Jeudi 11 juillet 2019

En 2018, plus de 600 médicaments se sont trouvés en rupture de stock contre 44 en 2008. Les industriels produisent de plus en plus en flux tendu sans ce préoccupé des stocks, sauf quand les médicaments sont chers et rentables.

À Vaulx-en-Velin, la difficulté est d’une autre nature. C’est le manque de praticiens qui est à mettre en avant. Combien de vaudais vont consulter en périphérie, Décines, Bron, Villeurbanne.

Sur certains secteurs c’est la mise en place des zones franches qui ont conduit des praticiens à de l’optimisation fiscale. C’est dans ce cadre que le laboratoire du village s’est retrouvé en centre-ville.

Pour réduire les inégalités en termes de soins, l’exécutif municipal a pondu un super document sur apparemment du papier non recyclé. Après le contrat local de sécurité, voilà le contrat local de Santé.

Créés par la loi HPST du 21 juillet 2009, les contrats locaux de santé (CLS) participent à la réduction des inégalités territoriales et sociales de santé. Ils permettent de mieux coordonner les actions sur les territoires vulnérables, volontaires pour un engagement contractuel. Ils portent sur la promotion de la santé, la prévention, les politiques de soins, l’accompagnement médico-social, les déterminants de la santé.
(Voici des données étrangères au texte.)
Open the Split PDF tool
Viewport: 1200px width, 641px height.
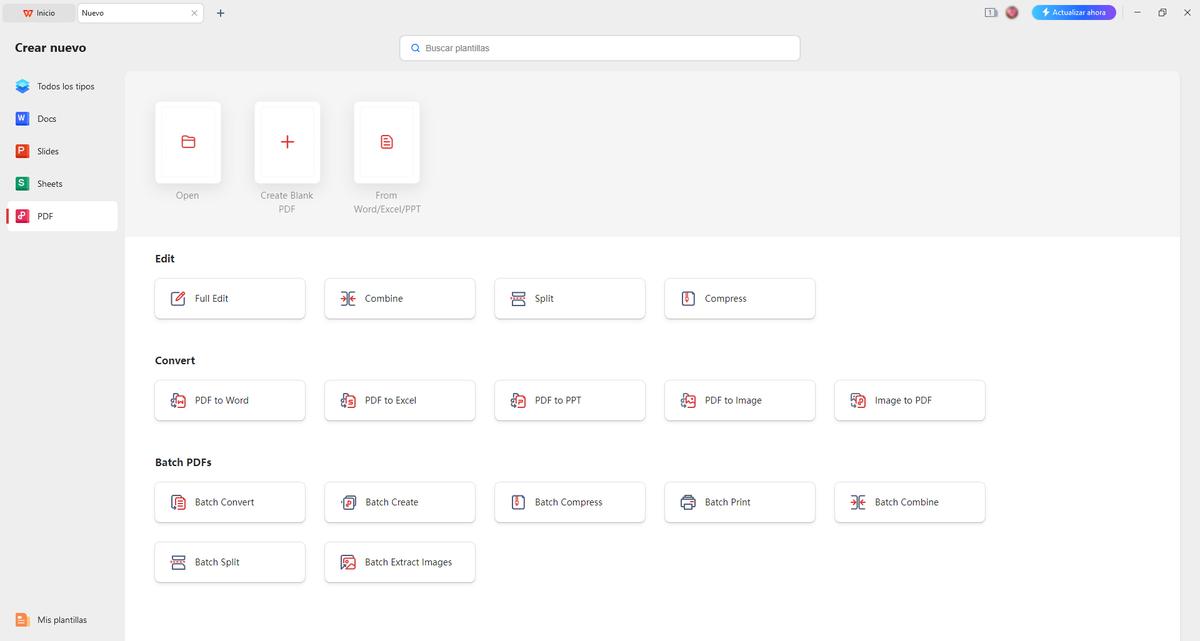[x=570, y=299]
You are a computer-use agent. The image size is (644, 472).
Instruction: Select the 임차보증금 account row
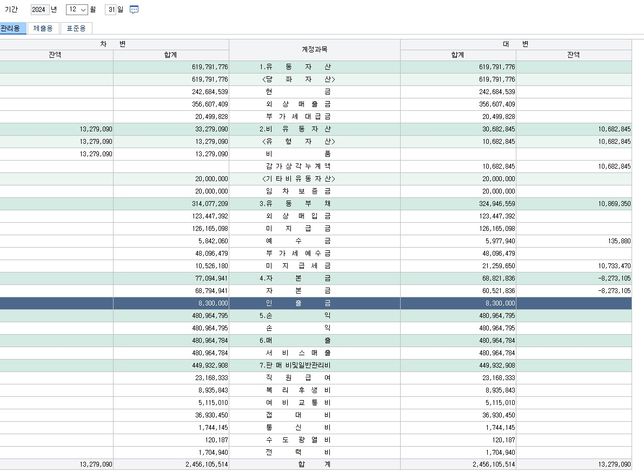pyautogui.click(x=315, y=191)
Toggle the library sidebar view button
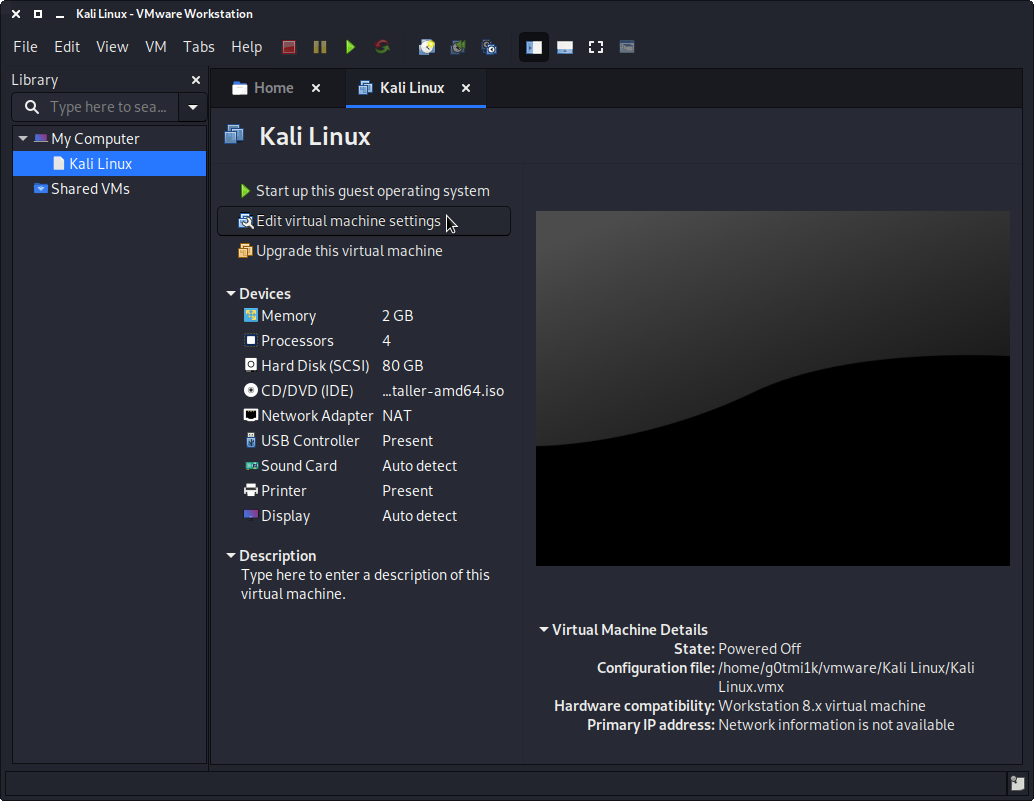 click(534, 47)
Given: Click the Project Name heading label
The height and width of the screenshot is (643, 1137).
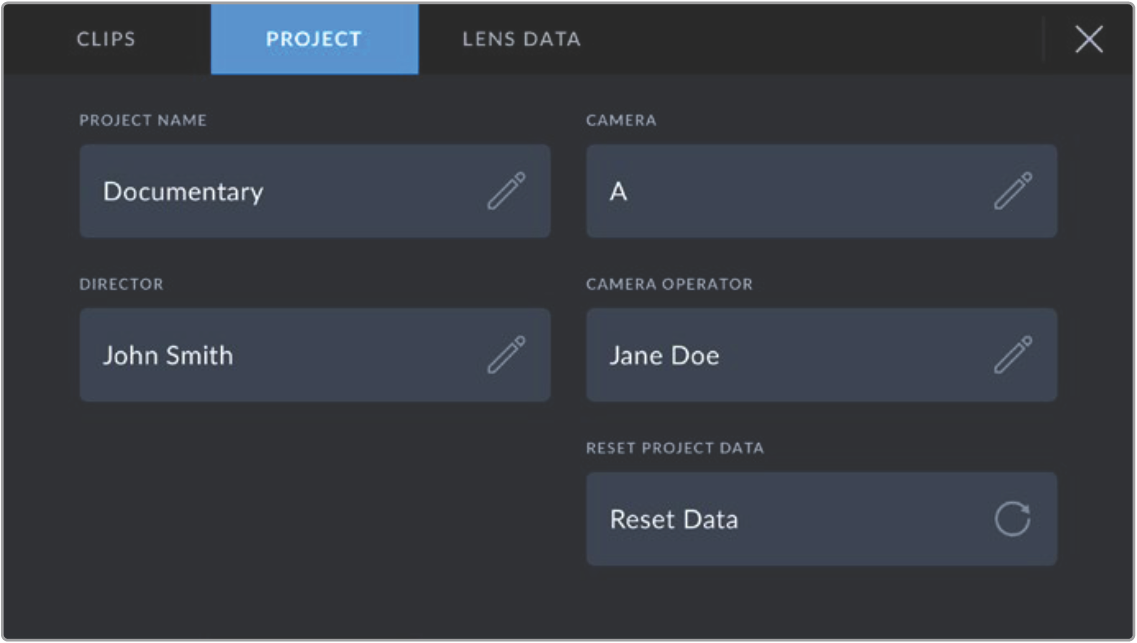Looking at the screenshot, I should pos(143,120).
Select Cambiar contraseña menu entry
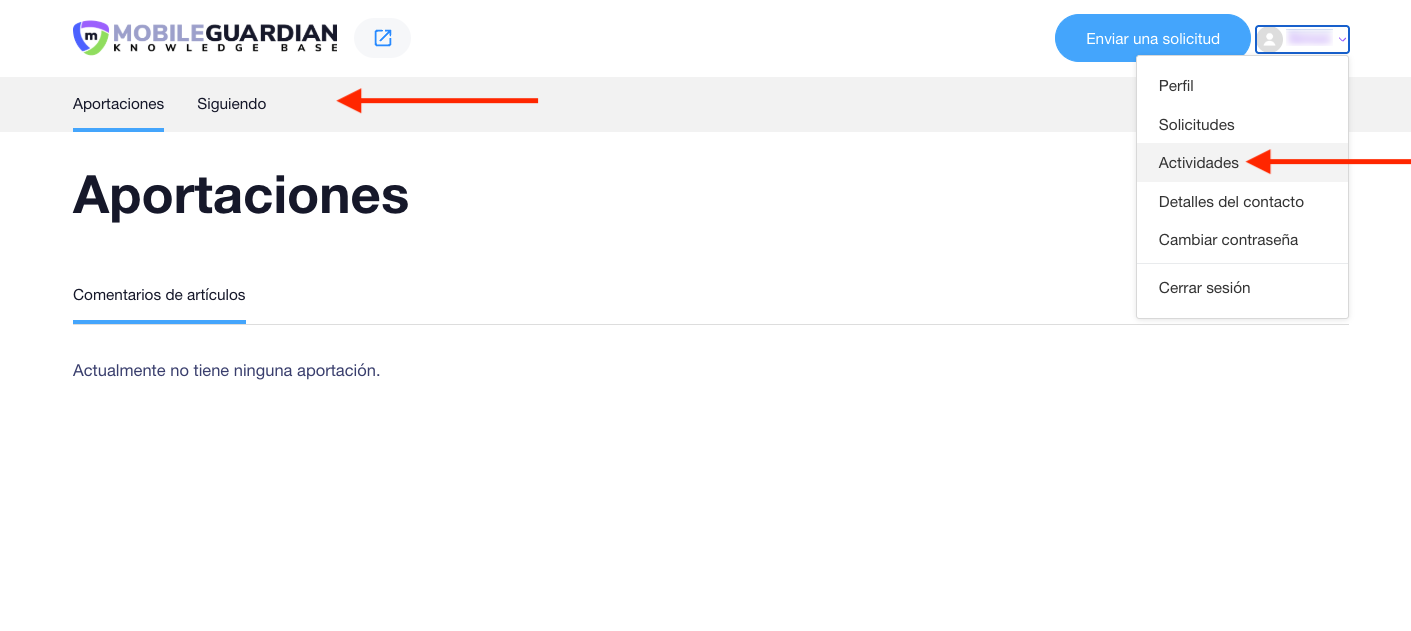Screen dimensions: 1411x631 pyautogui.click(x=1228, y=240)
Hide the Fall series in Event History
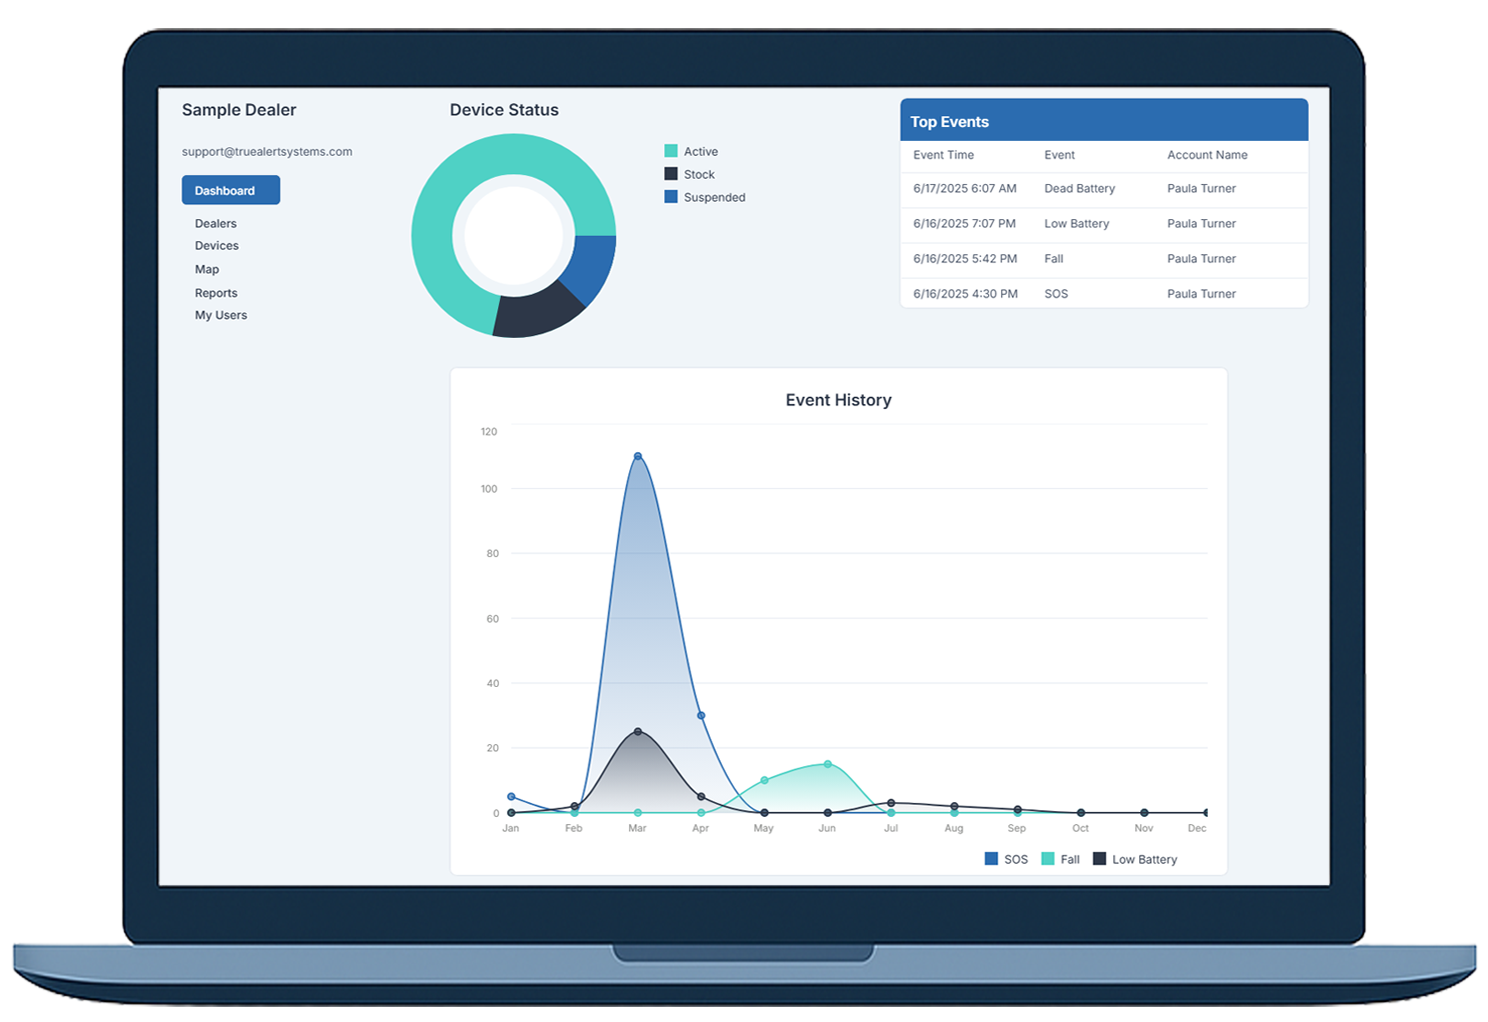 click(x=1060, y=859)
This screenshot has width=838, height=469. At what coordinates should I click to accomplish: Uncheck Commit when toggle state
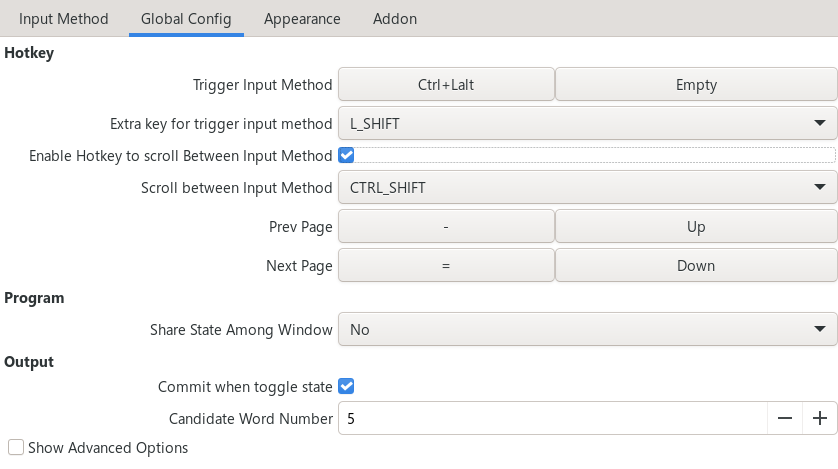click(347, 386)
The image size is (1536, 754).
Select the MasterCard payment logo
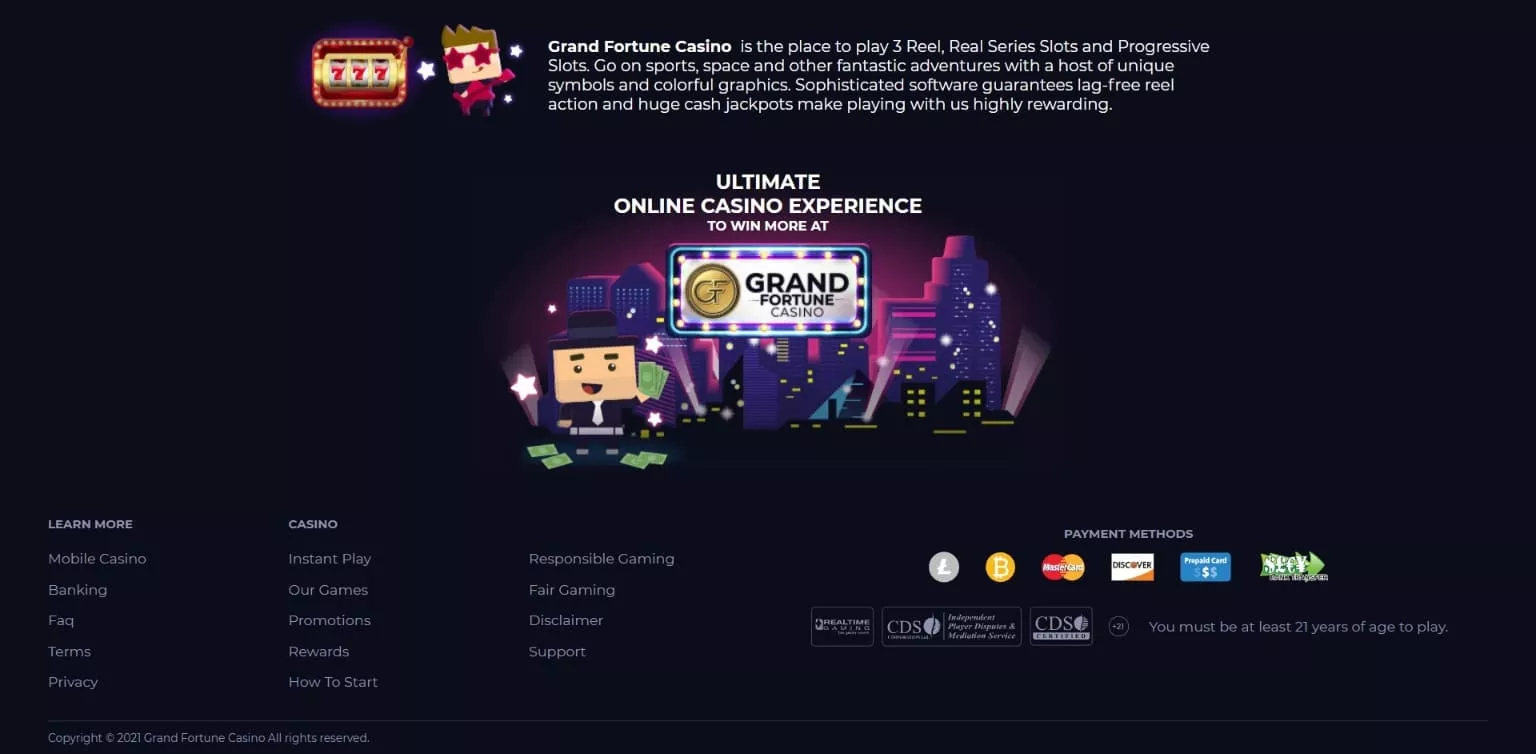[x=1063, y=567]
Les élus locaux peuvent être à l’initiative d’un CLS, tout comme l’agence régionale de santé (ARS).

Le premier intérêt du document produit par la municipalité est de faire un rappel sur les caractéristiques de la population vaudaise. Précarité, chômage, diplôme, taux de scolarisation … autant d’éléments qui démontrent que notre ville reste la plus pauvre de la région et que la situation ne s’améliore pas.  Il ce cependant regrettable que les chiffres fournis par L’INSEE date de 2015.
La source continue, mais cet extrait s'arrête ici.